Segment Start: Listed entries

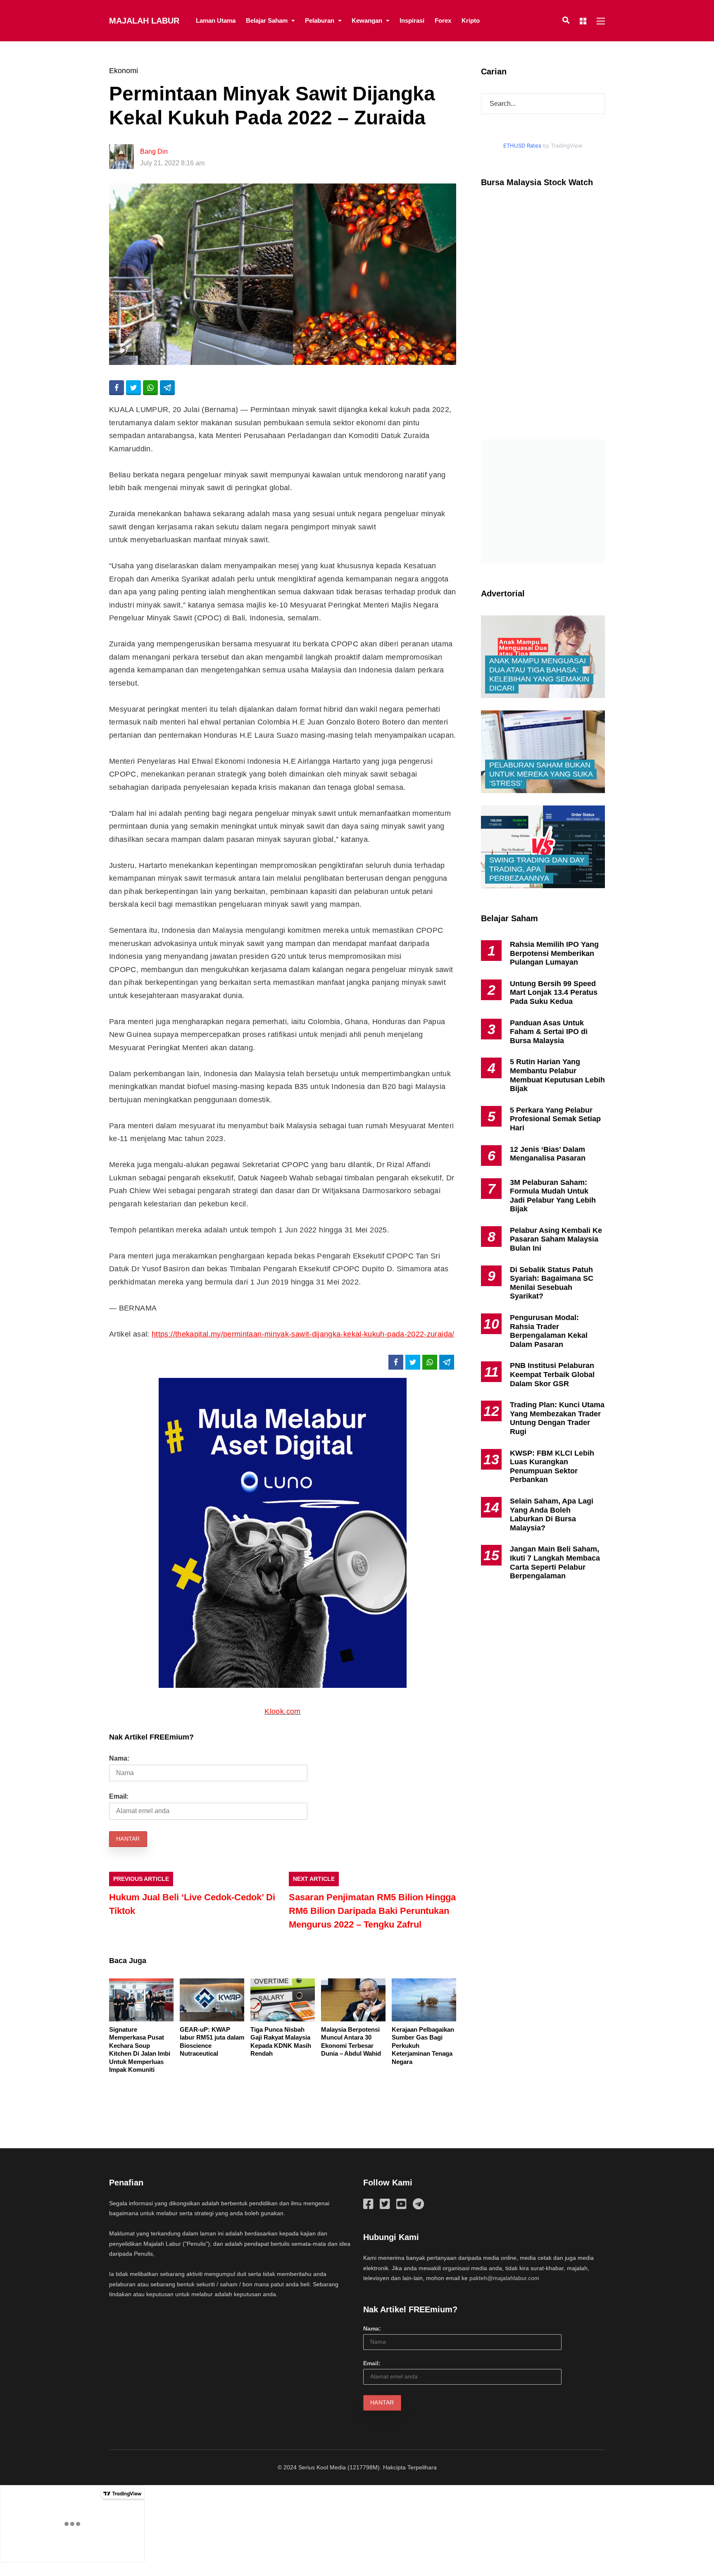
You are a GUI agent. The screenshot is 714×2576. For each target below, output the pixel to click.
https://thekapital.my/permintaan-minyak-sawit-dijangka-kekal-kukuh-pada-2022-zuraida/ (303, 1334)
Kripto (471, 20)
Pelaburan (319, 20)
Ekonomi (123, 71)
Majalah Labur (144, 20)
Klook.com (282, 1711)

Segment End: Listed entries
Segment Start: Listed entries

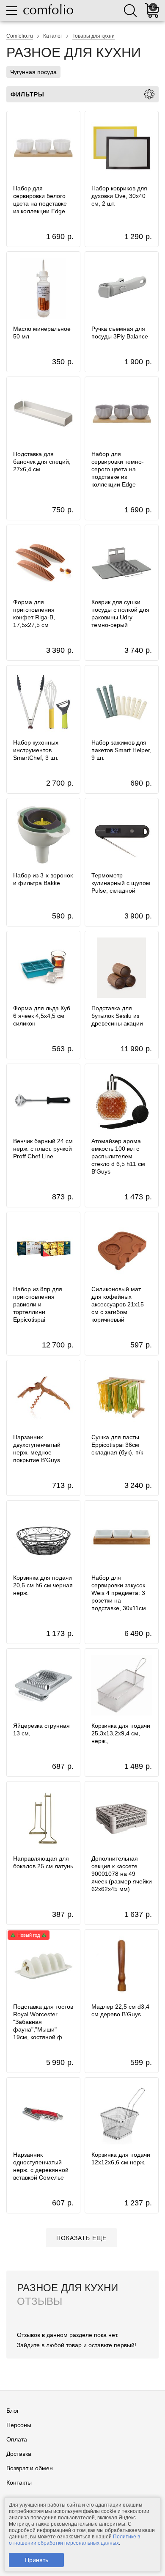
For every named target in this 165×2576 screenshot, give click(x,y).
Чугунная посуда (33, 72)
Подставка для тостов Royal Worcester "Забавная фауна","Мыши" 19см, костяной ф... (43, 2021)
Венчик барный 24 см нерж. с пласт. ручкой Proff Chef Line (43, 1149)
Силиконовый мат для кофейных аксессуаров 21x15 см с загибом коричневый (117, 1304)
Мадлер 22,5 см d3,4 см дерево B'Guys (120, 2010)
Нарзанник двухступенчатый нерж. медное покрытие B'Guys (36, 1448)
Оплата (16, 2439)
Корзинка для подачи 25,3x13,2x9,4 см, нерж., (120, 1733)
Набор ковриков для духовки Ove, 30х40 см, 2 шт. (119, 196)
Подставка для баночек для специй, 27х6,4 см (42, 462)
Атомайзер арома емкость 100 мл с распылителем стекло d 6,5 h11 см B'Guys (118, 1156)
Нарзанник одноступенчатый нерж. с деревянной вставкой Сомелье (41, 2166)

Segment End: Listed entries
Segment Start: Listed entries

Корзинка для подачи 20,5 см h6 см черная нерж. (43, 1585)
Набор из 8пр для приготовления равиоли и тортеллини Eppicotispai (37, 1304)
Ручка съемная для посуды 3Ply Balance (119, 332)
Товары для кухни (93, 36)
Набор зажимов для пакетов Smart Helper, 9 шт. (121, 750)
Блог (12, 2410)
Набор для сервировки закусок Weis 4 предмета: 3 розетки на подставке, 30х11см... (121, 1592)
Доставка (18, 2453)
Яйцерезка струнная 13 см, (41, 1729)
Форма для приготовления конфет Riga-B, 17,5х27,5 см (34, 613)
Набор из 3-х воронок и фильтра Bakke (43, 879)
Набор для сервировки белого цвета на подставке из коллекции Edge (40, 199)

Segment End: Listed entries

* _Your assignment_:
In the material above, each line with the word "Набор" should be copied.

* _Result of this task_:
Набор ковриков для духовки Ove, 30х40 см, 2 шт. (119, 196)
Набор из 8пр для приготовления равиоли и тортеллини Eppicotispai (37, 1304)
Набор зажимов для пакетов Smart Helper, 9 шт. (121, 750)
Набор для сервировки закусок Weis 4 предмета: 3 розетки на подставке, 30х11см... (121, 1592)
Набор из 3-х воронок и фильтра Bakke (43, 879)
Набор для сервировки белого цвета на подставке из коллекции Edge (40, 199)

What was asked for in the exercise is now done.